Problem:
Where the string "empty" occurs in a line of the entries below, copy that line.

Start of Provided data

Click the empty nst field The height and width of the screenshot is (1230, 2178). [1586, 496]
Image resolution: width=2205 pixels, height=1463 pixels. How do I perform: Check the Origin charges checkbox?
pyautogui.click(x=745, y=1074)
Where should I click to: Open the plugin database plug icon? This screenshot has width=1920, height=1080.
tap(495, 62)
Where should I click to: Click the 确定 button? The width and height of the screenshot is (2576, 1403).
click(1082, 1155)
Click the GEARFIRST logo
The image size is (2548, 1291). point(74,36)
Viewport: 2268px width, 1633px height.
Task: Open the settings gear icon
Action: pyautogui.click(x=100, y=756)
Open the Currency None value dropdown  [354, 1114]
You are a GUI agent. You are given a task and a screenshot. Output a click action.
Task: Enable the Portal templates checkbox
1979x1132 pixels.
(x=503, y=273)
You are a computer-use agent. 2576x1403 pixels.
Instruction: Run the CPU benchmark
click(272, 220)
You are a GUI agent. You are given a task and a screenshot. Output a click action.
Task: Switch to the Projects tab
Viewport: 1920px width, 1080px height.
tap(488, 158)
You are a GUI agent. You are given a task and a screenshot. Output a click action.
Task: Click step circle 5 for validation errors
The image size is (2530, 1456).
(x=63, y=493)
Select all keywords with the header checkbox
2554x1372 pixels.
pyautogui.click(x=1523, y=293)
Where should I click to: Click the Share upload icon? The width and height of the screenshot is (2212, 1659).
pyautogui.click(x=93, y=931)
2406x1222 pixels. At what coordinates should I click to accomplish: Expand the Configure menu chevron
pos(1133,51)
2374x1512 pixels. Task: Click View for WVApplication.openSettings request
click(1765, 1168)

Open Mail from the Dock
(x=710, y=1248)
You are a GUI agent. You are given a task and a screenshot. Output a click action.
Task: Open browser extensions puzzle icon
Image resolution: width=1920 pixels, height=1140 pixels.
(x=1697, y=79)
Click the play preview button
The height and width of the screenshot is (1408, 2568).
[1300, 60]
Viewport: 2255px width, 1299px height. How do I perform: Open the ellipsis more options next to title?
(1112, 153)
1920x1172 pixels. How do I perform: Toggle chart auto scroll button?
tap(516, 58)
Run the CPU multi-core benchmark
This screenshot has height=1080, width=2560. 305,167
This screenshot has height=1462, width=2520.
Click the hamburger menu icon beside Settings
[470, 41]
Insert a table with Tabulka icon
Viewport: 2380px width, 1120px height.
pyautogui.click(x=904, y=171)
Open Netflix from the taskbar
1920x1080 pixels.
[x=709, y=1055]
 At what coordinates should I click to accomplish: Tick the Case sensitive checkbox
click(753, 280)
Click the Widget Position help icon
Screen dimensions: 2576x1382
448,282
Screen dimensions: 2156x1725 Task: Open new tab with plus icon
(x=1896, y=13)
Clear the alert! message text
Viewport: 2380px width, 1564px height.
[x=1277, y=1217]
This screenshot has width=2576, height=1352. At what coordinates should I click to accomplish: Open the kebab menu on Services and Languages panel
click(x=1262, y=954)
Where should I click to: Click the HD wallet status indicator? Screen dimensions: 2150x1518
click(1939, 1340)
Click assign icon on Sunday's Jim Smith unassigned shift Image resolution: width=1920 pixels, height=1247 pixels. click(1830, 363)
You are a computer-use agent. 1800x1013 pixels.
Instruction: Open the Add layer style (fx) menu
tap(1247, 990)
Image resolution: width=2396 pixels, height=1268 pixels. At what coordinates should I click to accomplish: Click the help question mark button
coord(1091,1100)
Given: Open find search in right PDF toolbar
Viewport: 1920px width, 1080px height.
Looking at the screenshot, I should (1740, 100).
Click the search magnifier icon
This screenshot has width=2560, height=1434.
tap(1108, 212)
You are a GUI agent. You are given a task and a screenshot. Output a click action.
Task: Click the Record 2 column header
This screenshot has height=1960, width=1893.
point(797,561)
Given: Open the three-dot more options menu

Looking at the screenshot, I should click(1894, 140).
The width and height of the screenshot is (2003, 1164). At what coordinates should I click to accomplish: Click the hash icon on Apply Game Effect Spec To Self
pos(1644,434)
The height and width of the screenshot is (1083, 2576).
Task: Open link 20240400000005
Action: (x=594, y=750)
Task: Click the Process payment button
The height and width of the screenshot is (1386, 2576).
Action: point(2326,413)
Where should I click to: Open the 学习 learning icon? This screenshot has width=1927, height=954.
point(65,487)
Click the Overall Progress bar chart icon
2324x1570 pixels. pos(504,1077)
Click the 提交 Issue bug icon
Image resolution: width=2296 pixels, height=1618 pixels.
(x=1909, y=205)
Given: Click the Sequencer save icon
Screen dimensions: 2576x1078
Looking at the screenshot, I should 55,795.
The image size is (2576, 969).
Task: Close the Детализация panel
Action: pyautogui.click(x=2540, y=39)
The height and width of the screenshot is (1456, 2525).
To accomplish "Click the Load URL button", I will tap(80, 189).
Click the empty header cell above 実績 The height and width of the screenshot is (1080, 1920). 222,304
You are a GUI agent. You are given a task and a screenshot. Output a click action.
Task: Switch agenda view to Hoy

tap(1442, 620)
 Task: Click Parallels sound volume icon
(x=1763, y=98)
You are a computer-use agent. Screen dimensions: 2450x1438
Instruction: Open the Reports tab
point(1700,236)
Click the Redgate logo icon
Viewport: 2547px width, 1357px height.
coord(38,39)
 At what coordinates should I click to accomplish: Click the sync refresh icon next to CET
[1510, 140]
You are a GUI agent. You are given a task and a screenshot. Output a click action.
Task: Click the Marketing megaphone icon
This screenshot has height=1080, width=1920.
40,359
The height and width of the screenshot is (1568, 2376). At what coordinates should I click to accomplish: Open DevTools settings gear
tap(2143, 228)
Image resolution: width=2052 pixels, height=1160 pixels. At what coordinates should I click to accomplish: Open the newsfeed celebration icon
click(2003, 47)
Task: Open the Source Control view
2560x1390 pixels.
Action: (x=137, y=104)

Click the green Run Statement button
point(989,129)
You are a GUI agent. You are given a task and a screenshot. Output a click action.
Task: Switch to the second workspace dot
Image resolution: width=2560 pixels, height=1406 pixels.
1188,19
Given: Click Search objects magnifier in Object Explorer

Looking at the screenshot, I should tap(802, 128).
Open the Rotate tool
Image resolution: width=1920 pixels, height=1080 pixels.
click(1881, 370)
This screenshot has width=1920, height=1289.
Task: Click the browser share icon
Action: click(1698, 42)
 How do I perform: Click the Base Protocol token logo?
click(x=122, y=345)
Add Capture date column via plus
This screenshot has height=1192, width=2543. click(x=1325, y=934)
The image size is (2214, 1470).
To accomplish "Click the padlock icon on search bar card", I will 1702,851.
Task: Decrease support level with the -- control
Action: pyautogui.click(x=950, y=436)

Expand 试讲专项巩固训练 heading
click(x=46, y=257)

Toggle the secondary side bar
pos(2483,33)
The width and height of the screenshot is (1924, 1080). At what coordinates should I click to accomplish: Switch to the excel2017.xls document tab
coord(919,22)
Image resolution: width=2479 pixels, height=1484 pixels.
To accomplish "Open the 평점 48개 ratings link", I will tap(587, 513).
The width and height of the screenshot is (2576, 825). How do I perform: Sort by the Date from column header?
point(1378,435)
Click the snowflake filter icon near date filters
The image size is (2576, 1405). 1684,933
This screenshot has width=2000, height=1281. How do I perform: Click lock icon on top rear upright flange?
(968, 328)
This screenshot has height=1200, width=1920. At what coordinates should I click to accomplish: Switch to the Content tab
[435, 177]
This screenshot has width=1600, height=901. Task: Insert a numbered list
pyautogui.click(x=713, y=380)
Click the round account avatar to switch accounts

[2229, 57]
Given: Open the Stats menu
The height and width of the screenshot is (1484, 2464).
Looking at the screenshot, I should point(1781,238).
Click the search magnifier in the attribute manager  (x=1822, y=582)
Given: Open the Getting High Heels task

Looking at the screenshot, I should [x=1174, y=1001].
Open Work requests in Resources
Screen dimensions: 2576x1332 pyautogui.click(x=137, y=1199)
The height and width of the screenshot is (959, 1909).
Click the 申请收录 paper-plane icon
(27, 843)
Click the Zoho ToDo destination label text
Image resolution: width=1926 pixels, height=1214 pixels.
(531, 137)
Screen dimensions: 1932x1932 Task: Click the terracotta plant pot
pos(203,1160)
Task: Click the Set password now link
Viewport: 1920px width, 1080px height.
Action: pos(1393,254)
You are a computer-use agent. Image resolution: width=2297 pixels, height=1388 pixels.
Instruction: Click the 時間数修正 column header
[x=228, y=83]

End of Provided data

Result of the exercise:
Click the empty nst field The height and width of the screenshot is (1230, 2178). [1586, 496]
Click the empty header cell above 実績 The height and width of the screenshot is (1080, 1920). 222,304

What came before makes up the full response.